Analysis of metabolic network disruption in engineered microbial hosts due to enzyme promiscuity

Vladimir Porokhina, Sara A.Amina, Trevor B.Nicksb, Venkatesh Endalur Gopinarayananb, Nikhil U.Nairb, Soha Hassounab

Department of Computer Science, Tufts University, Medford, MA, USA.


Increasing understanding of metabolic and regulatory networks underlying microbial physiology has enabled creation of progressively more complex synthetic biological systems for biochemical, biomedical, agricultural, and environmental applications. However, despite best efforts, confounding phenotypes still emerge from unforeseen interplay between biological parts, and the design of robust and modular biological systems remains elusive. Such interactions are difficult to predict when designing synthetic systems and may manifest during experimental testing as inefficiencies that need to be overcome. Transforming organisms such as Escherichia coli into microbial factories is achieved via several engineering strategies, used individually or in combination, with the goal of maximizing the production of chosen target compounds. One technique relies on suppressing or overexpressing selected genes; another involves introducing heterologous enzymes into a microbial host. These modifications steer mass flux towards the set of desired metabolites but may create unexpected interactions. In this work, we develop a computational method, termed Metabolic Disruption Workflow (MDFlow), for discovering interactions and network disruptions arising from enzyme promiscuity – the ability of enzymes to act on a wide range of molecules that are structurally similar to their native substrates. We apply MDFlow to two experimentally verified cases where strains with essential genes knocked out are rescued by interactions resulting from overexpression of one or more other genes. We demonstrate how enzyme promiscuity may aid cells in adapting to disruptions of essential metabolic functions. We then apply MDFlow to predict and evaluate a number of putative promiscuous reactions that can interfere with two heterologous pathways designed for 3-hydroxypropionic acid (3-HP) production.

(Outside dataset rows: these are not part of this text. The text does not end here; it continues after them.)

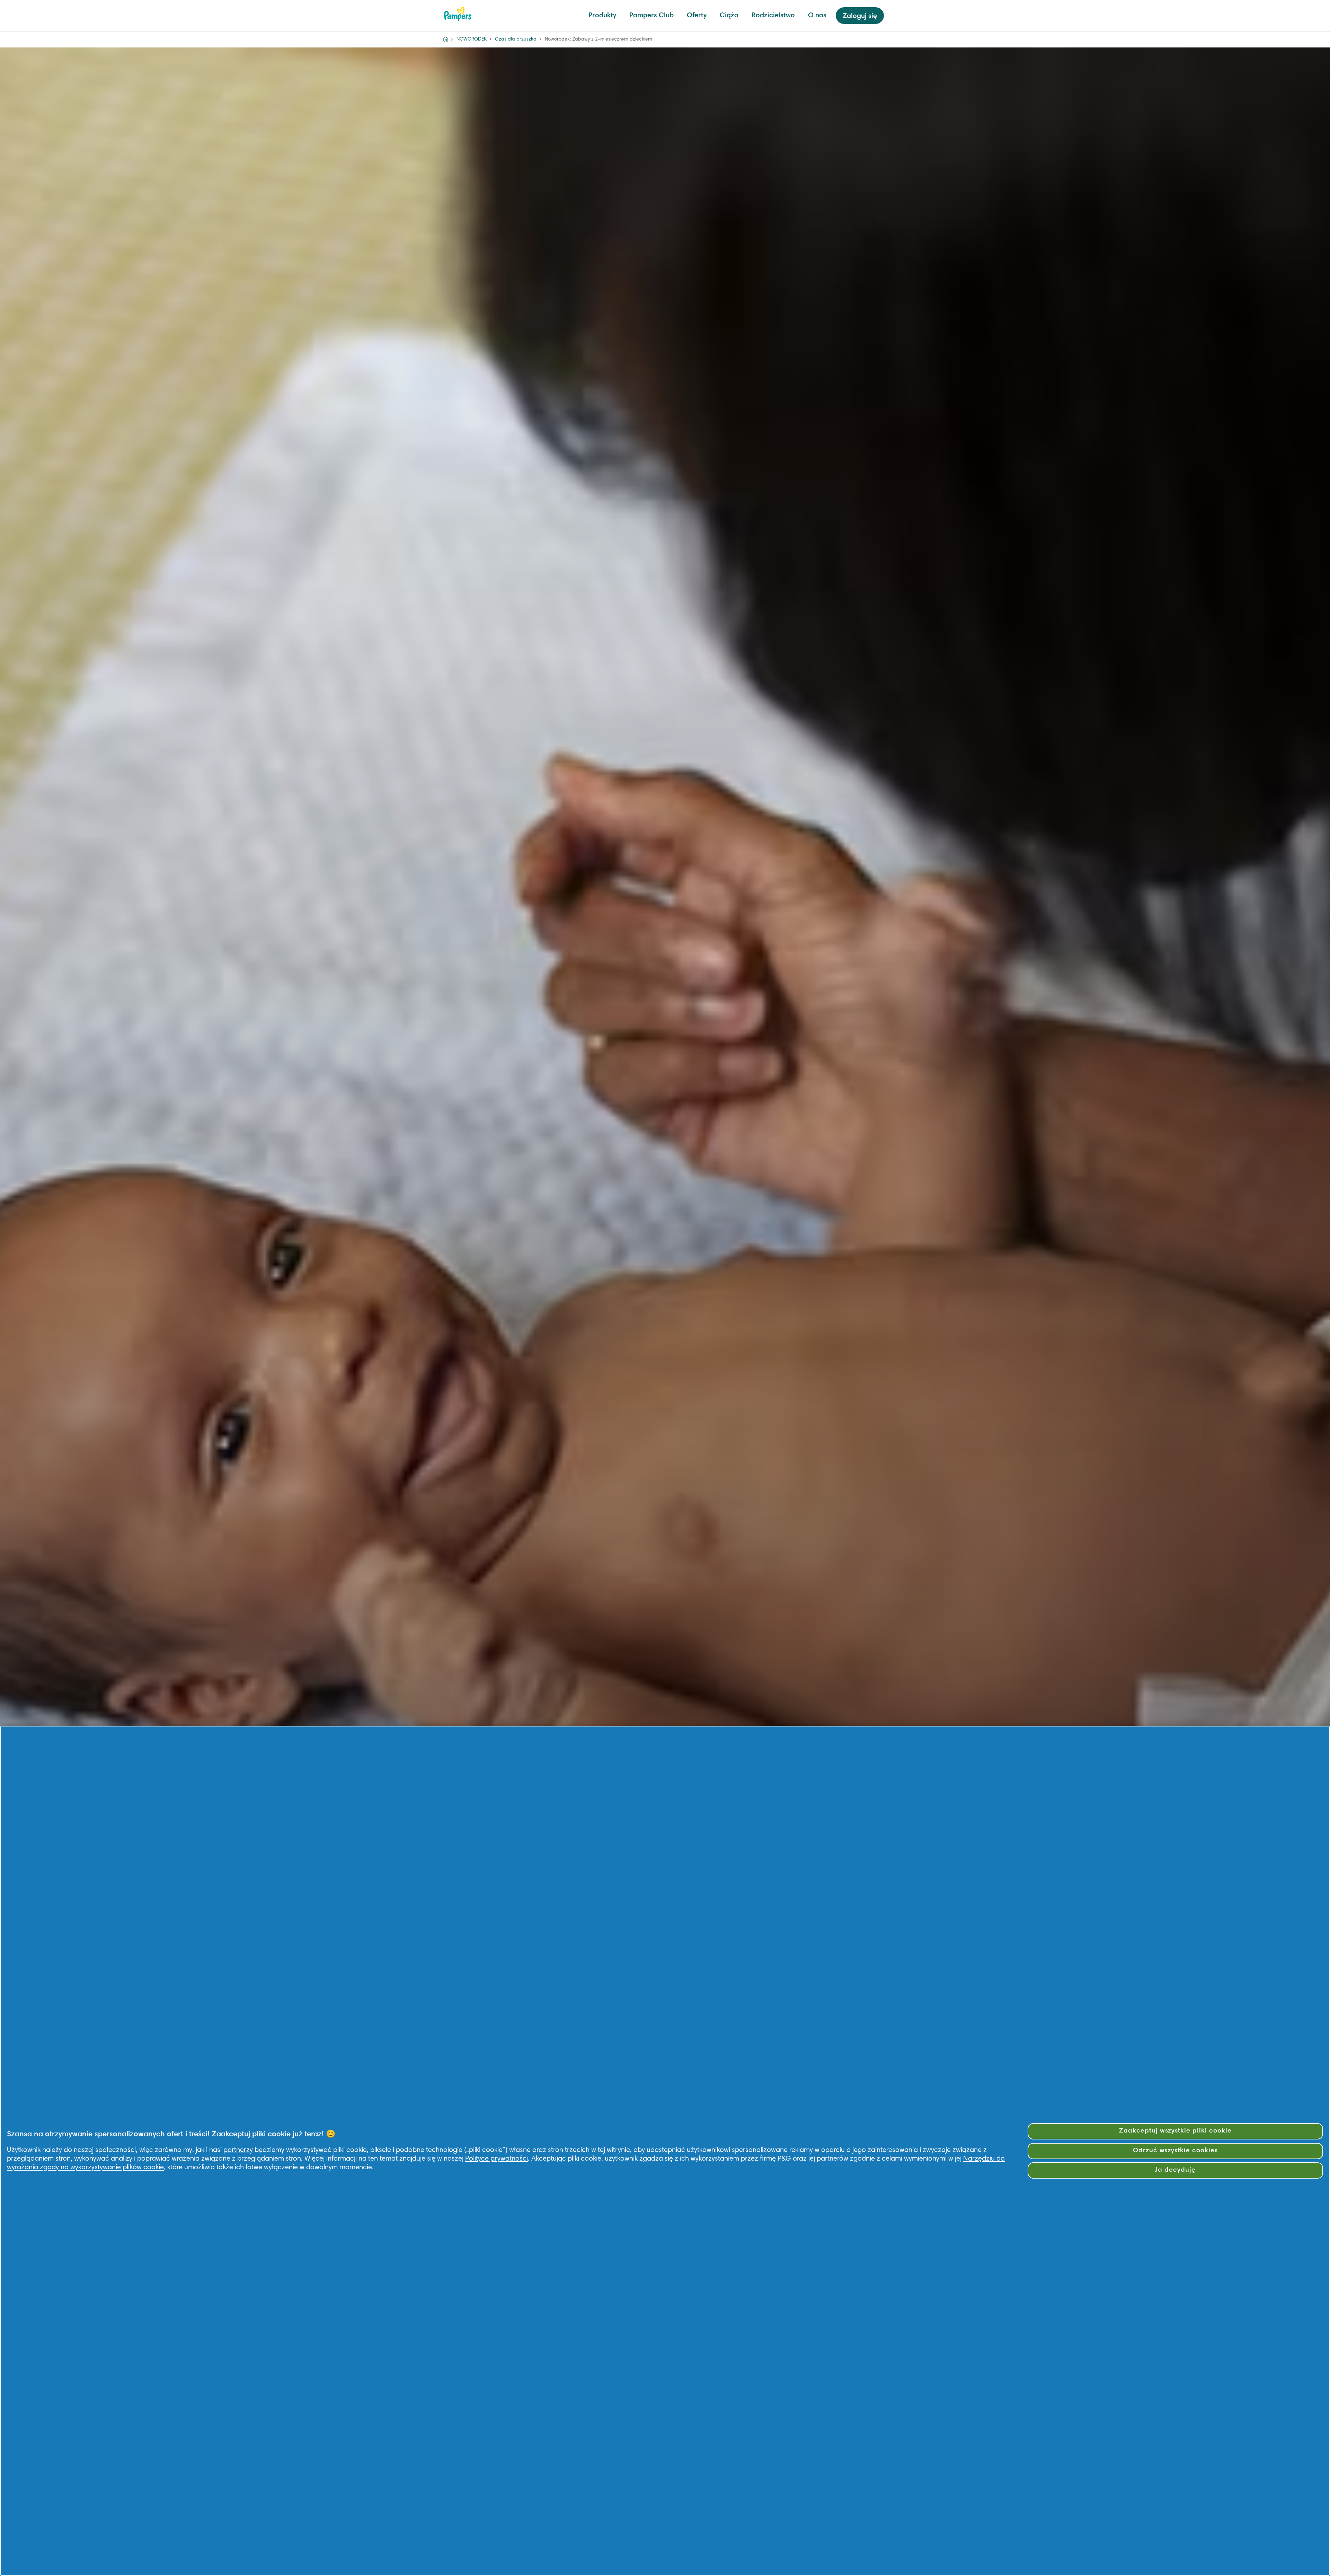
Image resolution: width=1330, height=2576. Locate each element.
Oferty (697, 15)
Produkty (602, 15)
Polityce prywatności (496, 2158)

Using MDFlow, we can identify putative enzyme promiscuity and the subsequent formation of unintended and undesirable byproducts that are not only disruptive to the host metabolism but also to the intended end-objective of high biosynthetic productivity and yield. As we demonstrate, MDFlow provides an innovative workflow to systematically identify incompatibilities between the native metabolism of the host and its engineered modifications due to enzyme promiscuity.

Keywords: Metabolic disruption, Enzyme promiscuity, Metabolic models, Metabolic engineering, Synthetic biology, Bio design automation.